**Textabschnitt:**
^^^^
Der Böhmwind oder Böhmischer Wind ist ein katabatischer Fallwind, der in Ostbayern, im östlichen Oberfranken, dem Vogtland, im Erzgebirge, der Oberlausitz, in den Sudeten und im österreichischen Granit- und Gneishochland auftritt. Er ist böig, trocken und mit niedrigen Temperaturen verbunden. Böhmischer Wind führt aus dem Böhmischen Becken oft leicht staubhaltige, dunstige Luft heran.

Durch den Böhmwind gebeugte Bäume

Allgemeines

Bearbeiten

Der Böhmische Wind ist die Folge eines Hochdruckgebiets, das über dem Böhmischen Becken liegt, so dass die bodennahe Luft von dort bestrebt ist, in die umliegenden Gebiete tieferen Luftdrucks abzufließen.
^^^^
**Eingabedaten:**

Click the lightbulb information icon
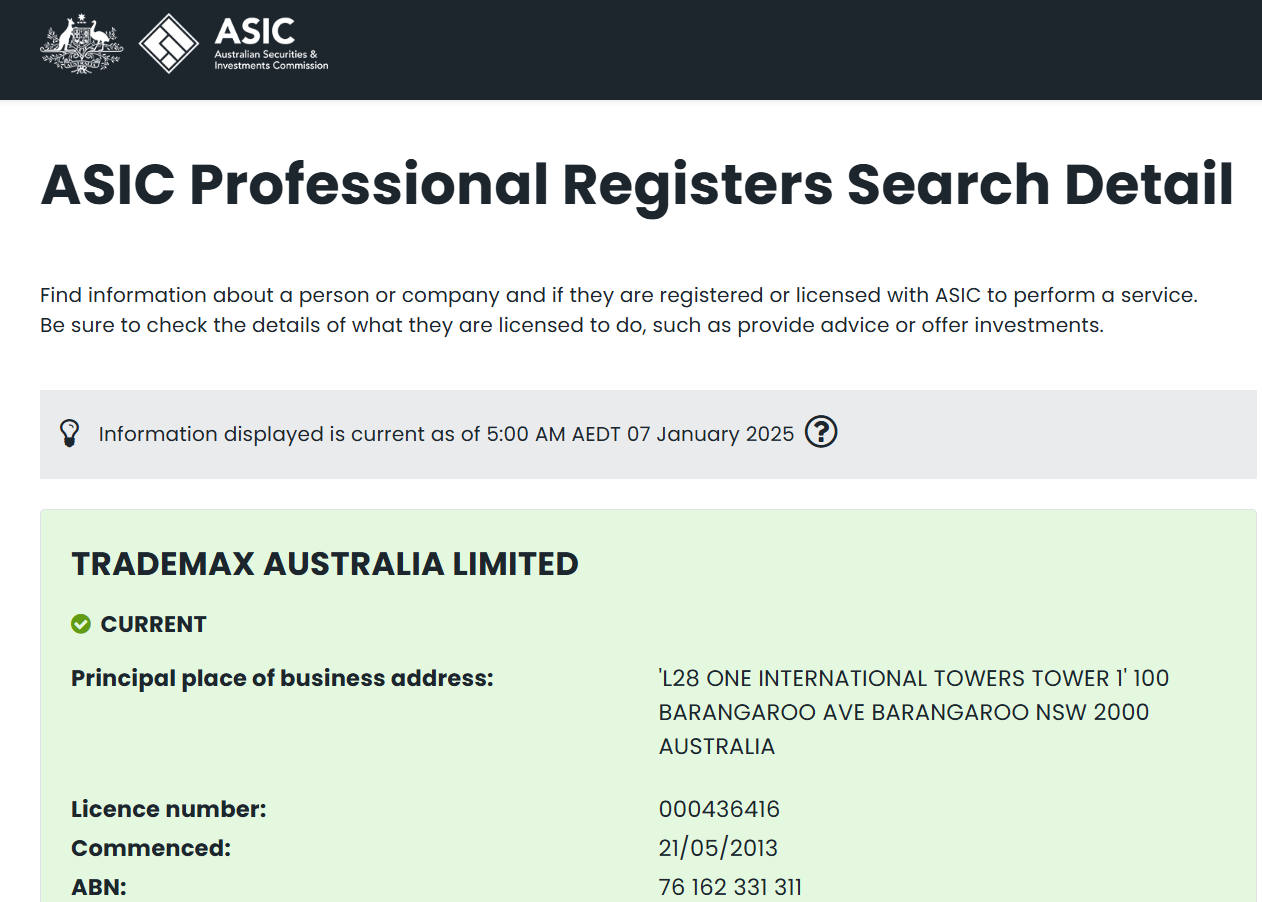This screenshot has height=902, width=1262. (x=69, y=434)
^^^^
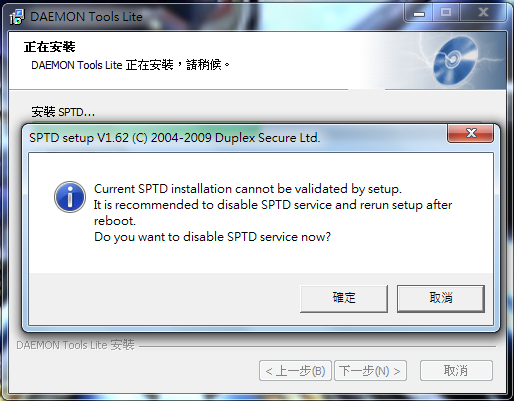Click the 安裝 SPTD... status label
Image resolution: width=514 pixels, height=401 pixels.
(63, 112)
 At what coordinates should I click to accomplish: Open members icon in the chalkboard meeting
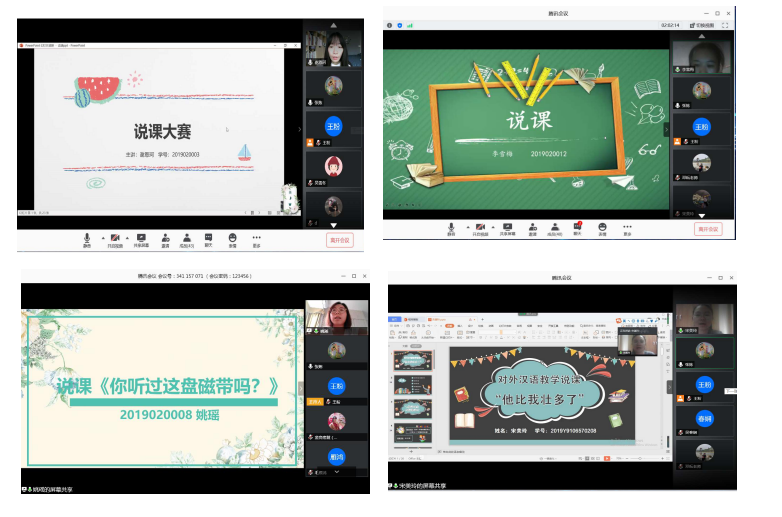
^^^^
**Aufgabe:**
Setze den Text über den Böhmwind im Anschluss an seinen letzten Satz fort.

**Antwort:**
Besonders ausgeprägt ist der Effekt im Winterhalbjahr, wenn längere Zeit ein Hoch über Mittel- und Osteuropa liegt und sich im Böhmischen Becken zunehmend Kaltluft ansammelt. Da kalte Luft schwerer als warme ist, steigt der bodennahe Luftdruck über Böhmen – es bildet sich ein kleines Kältehoch. Dabei herrscht über Böhmen meist hochnebelartige Bewölkung mit trüben Sichten. Im nördlichen und westlichen Umland Böhmens (Schlesien, Sachsen, Bayern) kann sich aufgrund der Orographie ein Kaltluftsee nicht in dieser Deutlichkeit ausbilden; hier herrscht deshalb etwas geringerer Luftdruck.

Die Randgebirge, die Böhmen an drei Seiten umgeben, verhindern das Abfließen der schwereren Kaltluft nach Süden, Westen und Norden; nur wo diese Gebirge Passlagen oder Durchbruchstäler haben, ist ein Druckausgleich möglich. Dort strömt die in Böhmen liegende Luftmasse als kalter „Böhmischer Wind“ ins Umland.

Eine Rolle spielt dabei auch, wie hoch die über Böhmen lagernde Kaltluftschicht in die Atmosphäre hinaufreicht. Meist wird sie in 700 bis 900 m Höhe durch eine Inversion abgegrenzt. Liegt ein Gebirgskamm oder Pass in der Höhe dieser Inversion, weht der Böhmische Wind hier besonders stark.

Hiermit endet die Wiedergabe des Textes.